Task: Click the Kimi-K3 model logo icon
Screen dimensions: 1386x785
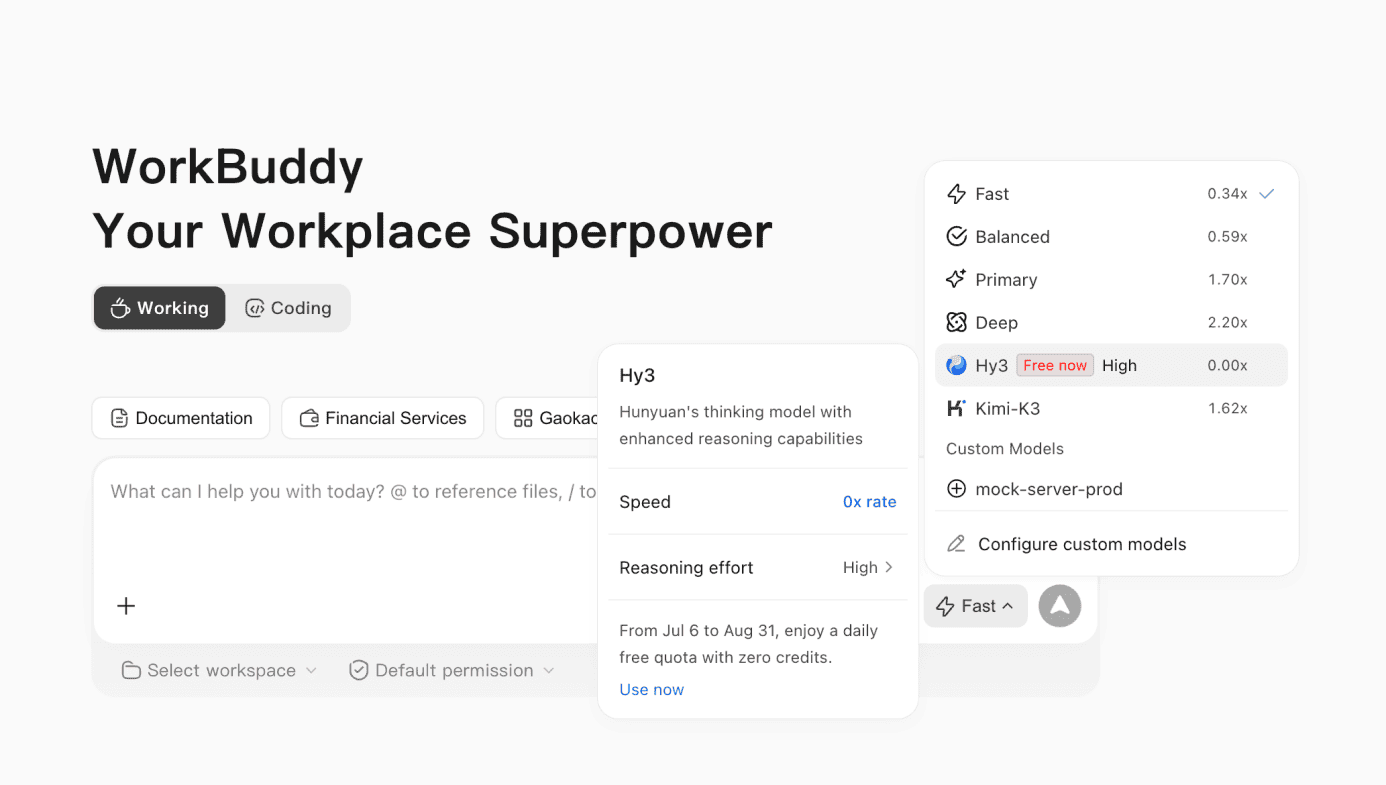Action: click(x=957, y=409)
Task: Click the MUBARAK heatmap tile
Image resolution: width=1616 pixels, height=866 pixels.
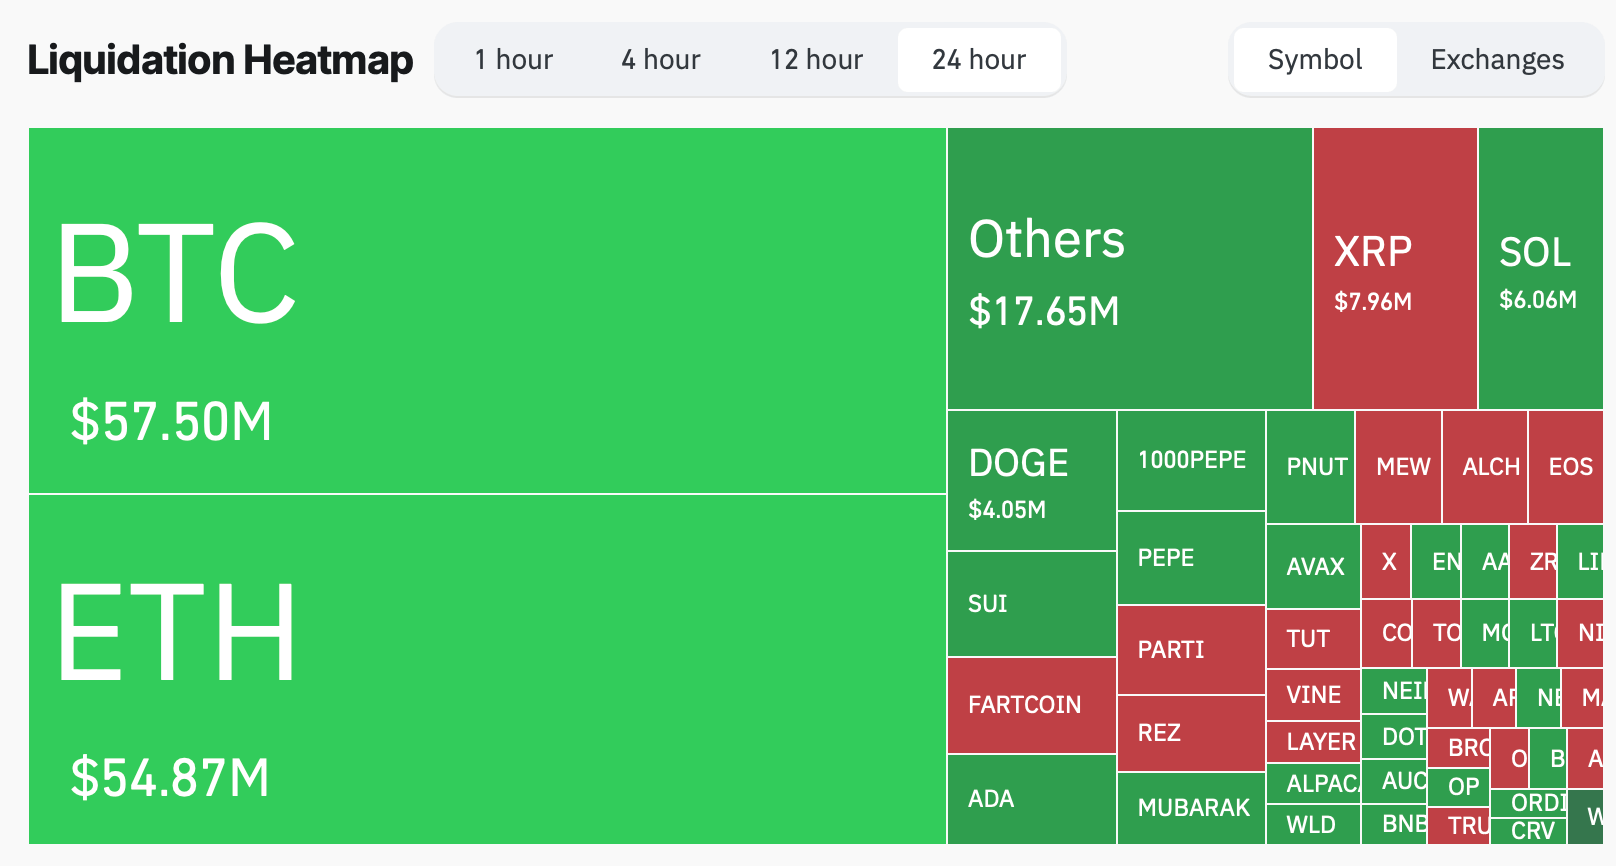Action: pyautogui.click(x=1191, y=807)
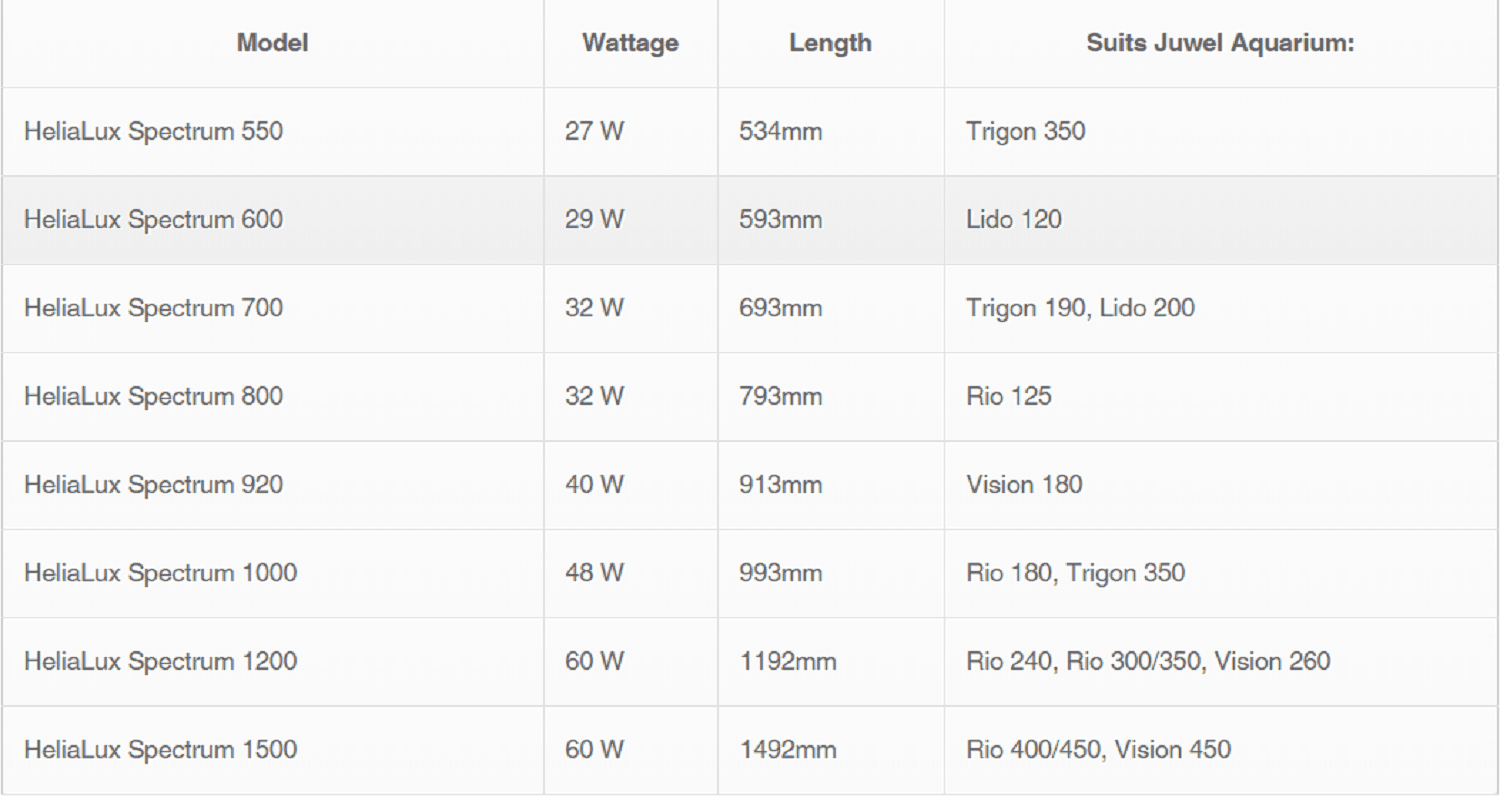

» WHAT IS NEEDED: What is needed is a word-for-word copy of the lines from the one containing "Screen dimensions: 1386x785" through the final line of the records above, both included, with the pictures left out.

» ANSWER FOR THE TASK:
Screen dimensions: 1386x785
Action: click(x=957, y=409)
Task: Click the MUBARAK heatmap tile
Image resolution: width=1616 pixels, height=866 pixels.
Action: pyautogui.click(x=1191, y=807)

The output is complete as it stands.